Problem to work on. Update the data from the line containing "Where should I" through the line containing "click(1176, 247)" by replacing "uptime value" with "uptime figure" and leaving all else unchanged. Return only those lines.

Provided records.
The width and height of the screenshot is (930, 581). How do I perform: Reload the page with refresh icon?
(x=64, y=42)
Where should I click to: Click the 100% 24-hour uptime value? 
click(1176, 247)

==

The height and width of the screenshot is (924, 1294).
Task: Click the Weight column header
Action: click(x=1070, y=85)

Output.
Where should I click to: Click the 100% 24-hour uptime figure? 
click(1176, 247)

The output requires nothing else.